### PROVIDED TEXT
● ● ● ● ●

P0 · Foundations

How to size a market with TAM, SAM, and SOM

What you'll produceTAM/SAM/SOM model
TL;DR

TAM, SAM, and SOM are three nested estimates of a market: everyone who has the problem, the slice you can actually sell to, and the slice you can realistically win. Sized bottom-up from real unit counts and prices, they answer whether an opportunity is worth building for. Sized top-down from a report, they are theatre.

What TAM, SAM, and SOM actually mean

TAM, SAM, and SOM are three nested estimates of how big an opportunity is. Each is a smaller, more honest slice of the one above it.

  • TAM — total addressable market. Everyone who has the problem, if you could reach and serve them all. The theoretical ceiling.
  • SAM — serviceable addressable market. The portion of the TAM you can actually sell to today, given your product, your geography, and your channel.
  • SOM — serviceable obtainable market. The portion of the SAM you can realistically win in a defined period, given your sales capacity and win rate.

They fit inside one another like envelopes: SOM ⊂ SAM ⊂ TAM. The discipline of market sizing is not producing one big number — it is the narrowing from ceiling to reality, because each step forces an honest assumption you would otherwise skip.

Why the number is a decision, not a slide

Market sizing exists to answer one binary question: is this opportunity big enough to build for?

That framing changes how much precision you need. You are not valuing a company to the dollar; you are deciding yes or no on whether to point years of effort at a market. If the realistic, obtainable slice clears the bar under conservative assumptions, you have your answer and further decimal places add nothing.

This is why sizing sits in Foundations. It is upstream of the product roadmap, the fundraise, and the hiring plan — all of which assume the market is worth entering. Skip it and you can build something excellent for a market too small to sustain it.

Why bottom-up beats top-down

There are two ways to size a market, and only one is defensible.

Top-down starts with a giant published number — "the industry is worth $50 billion" — and multiplies by a guessed share. It is fast, it produces an impressive figure, and it is almost always wrong, because every input is someone else's rounded estimate stacked on your optimistic guess.

Bottom-up starts from units you can count. How many companies fit the buyer definition? What does each pay per year? Multiply. It is slower and it produces a smaller number, and that smaller number is the one an experienced investor trusts — because every input can be questioned and checked.

● ● ● ● ●

### DATA

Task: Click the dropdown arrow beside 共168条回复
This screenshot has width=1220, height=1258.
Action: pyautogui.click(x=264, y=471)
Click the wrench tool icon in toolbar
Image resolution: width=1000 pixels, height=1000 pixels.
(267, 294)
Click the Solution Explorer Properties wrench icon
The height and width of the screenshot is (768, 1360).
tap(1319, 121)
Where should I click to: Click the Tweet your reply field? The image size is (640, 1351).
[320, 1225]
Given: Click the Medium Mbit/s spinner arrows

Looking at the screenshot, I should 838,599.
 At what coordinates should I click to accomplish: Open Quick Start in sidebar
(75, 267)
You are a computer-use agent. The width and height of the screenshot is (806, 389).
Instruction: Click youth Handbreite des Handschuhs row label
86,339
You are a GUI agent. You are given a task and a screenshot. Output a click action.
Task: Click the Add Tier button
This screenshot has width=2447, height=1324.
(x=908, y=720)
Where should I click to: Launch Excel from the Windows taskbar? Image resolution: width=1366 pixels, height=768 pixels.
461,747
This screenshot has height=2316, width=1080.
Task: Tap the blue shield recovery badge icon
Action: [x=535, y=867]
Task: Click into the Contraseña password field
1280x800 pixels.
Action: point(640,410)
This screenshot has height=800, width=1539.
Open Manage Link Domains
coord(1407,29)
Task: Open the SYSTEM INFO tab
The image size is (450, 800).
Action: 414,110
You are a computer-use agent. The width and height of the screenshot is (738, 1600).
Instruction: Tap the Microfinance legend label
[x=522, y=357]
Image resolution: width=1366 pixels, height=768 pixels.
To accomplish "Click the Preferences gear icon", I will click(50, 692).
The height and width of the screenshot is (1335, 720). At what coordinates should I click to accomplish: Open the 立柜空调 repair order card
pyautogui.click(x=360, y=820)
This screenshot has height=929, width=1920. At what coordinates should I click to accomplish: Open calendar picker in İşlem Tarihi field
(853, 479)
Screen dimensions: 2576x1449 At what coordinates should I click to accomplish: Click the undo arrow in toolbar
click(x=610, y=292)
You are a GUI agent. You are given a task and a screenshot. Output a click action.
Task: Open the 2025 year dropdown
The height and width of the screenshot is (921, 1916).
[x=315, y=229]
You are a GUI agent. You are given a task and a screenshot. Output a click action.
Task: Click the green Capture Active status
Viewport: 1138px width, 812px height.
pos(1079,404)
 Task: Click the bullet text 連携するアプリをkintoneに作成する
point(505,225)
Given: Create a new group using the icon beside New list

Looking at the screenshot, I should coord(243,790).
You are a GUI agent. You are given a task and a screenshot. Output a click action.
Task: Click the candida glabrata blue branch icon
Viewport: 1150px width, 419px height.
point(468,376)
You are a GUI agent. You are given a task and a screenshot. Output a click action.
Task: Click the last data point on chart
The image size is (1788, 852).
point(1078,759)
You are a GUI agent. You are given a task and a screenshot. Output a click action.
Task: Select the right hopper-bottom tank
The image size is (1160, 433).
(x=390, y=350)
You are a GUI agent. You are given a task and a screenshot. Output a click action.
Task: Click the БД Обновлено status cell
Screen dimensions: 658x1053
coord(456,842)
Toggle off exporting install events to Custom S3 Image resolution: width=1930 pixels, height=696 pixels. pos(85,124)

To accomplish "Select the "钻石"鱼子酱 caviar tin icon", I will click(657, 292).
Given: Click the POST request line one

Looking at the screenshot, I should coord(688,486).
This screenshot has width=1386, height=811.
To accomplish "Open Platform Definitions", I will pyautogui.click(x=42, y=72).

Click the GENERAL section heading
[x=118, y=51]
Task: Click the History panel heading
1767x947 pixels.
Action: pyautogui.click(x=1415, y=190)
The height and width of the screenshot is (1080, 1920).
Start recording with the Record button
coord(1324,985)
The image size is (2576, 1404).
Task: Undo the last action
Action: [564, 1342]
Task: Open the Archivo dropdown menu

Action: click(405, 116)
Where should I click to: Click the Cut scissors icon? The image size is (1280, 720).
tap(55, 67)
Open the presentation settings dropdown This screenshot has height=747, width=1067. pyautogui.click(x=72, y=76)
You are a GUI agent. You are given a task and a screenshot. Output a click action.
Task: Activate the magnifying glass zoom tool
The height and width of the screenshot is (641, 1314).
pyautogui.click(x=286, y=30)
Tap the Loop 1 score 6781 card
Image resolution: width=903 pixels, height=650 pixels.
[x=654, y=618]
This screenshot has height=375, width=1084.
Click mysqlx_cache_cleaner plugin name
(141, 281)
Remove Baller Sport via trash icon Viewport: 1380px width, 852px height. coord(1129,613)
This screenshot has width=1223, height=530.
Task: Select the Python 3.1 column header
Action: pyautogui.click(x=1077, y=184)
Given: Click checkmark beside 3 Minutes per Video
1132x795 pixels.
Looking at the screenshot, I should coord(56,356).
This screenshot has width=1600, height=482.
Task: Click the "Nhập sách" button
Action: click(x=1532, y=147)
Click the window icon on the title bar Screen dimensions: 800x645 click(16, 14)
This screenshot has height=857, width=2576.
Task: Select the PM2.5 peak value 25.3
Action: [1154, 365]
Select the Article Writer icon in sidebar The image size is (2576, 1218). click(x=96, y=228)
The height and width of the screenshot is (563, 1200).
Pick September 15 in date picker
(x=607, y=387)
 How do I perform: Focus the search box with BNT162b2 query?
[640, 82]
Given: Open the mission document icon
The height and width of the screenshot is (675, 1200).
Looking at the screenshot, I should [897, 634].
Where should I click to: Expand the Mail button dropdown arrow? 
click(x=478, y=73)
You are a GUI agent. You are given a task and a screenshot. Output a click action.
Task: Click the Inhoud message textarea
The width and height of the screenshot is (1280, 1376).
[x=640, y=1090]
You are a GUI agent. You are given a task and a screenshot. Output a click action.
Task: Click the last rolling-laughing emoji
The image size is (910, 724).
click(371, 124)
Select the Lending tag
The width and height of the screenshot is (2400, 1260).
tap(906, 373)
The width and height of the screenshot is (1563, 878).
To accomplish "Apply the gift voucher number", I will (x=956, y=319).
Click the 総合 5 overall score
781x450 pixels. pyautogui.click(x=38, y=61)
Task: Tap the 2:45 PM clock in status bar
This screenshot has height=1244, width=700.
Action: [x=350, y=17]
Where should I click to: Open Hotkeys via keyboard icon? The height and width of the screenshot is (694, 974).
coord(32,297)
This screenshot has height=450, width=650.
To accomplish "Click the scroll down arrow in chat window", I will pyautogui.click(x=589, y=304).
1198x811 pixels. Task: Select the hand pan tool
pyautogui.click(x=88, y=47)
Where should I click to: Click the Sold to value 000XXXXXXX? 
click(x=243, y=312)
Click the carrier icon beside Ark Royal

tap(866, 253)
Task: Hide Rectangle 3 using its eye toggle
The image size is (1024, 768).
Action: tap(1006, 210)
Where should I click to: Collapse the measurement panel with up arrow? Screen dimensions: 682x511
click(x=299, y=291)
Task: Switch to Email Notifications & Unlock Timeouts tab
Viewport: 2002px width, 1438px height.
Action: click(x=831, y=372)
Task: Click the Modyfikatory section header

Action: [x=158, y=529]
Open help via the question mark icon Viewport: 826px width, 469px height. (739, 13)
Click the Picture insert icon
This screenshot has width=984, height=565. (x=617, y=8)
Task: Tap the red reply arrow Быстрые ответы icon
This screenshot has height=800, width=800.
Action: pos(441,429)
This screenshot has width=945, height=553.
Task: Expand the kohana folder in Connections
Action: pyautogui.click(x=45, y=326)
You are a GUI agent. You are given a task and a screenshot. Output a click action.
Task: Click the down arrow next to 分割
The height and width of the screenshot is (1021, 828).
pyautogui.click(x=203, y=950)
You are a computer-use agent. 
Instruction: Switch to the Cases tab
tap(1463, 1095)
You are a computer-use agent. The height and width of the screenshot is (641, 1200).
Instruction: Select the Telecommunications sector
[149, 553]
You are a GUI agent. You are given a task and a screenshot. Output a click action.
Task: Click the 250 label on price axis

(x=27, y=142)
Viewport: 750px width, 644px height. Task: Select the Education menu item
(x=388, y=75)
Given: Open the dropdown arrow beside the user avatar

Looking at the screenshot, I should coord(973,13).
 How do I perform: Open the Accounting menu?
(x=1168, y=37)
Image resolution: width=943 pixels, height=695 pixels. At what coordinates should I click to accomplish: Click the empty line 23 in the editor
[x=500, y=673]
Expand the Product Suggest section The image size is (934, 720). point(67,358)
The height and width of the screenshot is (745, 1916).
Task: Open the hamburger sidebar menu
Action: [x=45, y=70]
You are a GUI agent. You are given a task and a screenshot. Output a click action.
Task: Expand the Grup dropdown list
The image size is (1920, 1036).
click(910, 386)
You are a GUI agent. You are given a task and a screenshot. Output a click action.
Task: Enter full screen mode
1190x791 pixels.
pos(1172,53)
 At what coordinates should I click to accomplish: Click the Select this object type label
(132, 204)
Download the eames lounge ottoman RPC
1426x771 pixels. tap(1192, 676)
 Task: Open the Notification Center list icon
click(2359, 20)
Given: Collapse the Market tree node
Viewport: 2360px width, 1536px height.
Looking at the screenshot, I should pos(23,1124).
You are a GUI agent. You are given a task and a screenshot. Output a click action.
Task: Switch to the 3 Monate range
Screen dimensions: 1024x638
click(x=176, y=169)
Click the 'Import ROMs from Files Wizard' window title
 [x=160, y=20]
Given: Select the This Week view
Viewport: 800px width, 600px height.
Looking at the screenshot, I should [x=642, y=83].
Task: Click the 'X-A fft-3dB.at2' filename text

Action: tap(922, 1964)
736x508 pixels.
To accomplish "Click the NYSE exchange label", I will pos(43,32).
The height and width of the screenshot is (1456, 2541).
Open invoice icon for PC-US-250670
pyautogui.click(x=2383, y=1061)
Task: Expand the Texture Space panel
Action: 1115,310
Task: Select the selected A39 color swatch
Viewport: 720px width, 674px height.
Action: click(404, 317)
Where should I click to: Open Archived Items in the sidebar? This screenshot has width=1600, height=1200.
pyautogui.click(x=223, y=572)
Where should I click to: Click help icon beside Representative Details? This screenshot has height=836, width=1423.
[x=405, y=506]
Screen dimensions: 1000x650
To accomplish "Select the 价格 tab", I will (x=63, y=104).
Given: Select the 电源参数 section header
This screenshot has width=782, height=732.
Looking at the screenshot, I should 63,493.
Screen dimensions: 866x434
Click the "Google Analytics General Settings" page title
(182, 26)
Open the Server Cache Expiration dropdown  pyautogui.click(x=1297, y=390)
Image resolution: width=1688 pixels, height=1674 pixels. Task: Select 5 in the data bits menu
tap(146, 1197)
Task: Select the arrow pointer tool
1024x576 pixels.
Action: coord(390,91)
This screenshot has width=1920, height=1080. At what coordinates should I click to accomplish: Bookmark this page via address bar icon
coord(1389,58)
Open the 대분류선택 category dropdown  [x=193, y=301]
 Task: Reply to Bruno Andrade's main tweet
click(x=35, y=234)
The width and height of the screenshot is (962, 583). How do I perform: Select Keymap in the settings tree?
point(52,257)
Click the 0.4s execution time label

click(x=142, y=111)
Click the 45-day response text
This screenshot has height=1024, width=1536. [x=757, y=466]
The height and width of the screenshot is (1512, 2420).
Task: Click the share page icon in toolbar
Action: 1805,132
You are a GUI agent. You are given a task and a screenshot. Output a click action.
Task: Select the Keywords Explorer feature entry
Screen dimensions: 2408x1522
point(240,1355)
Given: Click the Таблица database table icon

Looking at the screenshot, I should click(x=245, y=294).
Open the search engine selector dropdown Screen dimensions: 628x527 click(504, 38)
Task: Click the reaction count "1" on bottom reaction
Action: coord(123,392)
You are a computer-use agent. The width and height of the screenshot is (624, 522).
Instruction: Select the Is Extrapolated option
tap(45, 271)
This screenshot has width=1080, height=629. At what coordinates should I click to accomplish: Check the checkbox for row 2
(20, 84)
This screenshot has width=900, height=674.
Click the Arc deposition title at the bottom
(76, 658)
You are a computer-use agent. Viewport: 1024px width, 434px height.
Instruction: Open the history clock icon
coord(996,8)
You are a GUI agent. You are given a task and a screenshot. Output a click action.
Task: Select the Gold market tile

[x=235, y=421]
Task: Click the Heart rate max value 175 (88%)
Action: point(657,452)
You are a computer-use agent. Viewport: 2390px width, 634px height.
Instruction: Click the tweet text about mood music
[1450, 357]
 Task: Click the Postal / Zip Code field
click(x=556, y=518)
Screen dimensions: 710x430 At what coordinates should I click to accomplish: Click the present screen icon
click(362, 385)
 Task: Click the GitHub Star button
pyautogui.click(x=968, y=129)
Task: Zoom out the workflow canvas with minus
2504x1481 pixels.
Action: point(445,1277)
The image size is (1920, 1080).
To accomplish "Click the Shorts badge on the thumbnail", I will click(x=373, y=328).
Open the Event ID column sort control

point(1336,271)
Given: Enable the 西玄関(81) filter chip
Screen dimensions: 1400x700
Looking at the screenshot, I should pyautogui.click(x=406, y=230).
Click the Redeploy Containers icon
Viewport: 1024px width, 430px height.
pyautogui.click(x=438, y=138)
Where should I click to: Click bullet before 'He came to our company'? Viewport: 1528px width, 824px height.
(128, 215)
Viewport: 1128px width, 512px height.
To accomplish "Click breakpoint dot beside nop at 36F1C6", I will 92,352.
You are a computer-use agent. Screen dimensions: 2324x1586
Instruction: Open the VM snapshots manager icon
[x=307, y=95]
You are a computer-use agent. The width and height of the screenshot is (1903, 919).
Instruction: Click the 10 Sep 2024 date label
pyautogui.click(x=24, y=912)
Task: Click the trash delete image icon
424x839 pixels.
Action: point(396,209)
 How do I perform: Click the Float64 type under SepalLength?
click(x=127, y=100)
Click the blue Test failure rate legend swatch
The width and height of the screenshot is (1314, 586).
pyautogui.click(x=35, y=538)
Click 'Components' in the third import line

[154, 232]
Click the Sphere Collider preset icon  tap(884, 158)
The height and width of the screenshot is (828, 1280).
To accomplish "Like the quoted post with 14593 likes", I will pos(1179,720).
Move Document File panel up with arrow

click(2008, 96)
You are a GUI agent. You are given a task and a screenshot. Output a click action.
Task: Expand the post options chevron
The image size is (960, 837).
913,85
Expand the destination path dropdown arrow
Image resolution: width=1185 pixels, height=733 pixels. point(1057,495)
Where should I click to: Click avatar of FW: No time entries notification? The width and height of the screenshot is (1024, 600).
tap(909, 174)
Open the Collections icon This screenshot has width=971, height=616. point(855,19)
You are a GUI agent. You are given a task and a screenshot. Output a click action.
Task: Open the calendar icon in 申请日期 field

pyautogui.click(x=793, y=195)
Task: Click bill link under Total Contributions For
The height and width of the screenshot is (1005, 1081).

● ● ● ● ●

### WHAT IS ASKED
1. Reproduce the market-sizing guide's stretch from "Why the number" through "one is defensible." without any changes.
2. In the market-sizing guide, what is the one binary question that market sizing exists to answer?
3. Using the market-sizing guide, explain why top-down sizing is almost always wrong.

### OUTPUTS FOR THE TASKS
1.
Why the number is a decision, not a slide

Market sizing exists to answer one binary question: is this opportunity big enough to build for?

That framing changes how much precision you need. You are not valuing a company to the dollar; you are deciding yes or no on whether to point years of effort at a market. If the realistic, obtainable slice clears the bar under conservative assumptions, you have your answer and further decimal places add nothing.

This is why sizing sits in Foundations. It is upstream of the product roadmap, the fundraise, and the hiring plan — all of which assume the market is worth entering. Skip it and you can build something excellent for a market too small to sustain it.

Why bottom-up beats top-down

There are two ways to size a market, and only one is defensible.

2. Whether the opportunity is big enough to build for.

3. Top-down sizing begins with a large published figure and multiplies it by a guessed share. Every input is someone else's rounded estimate stacked on the sizer's own optimistic guess.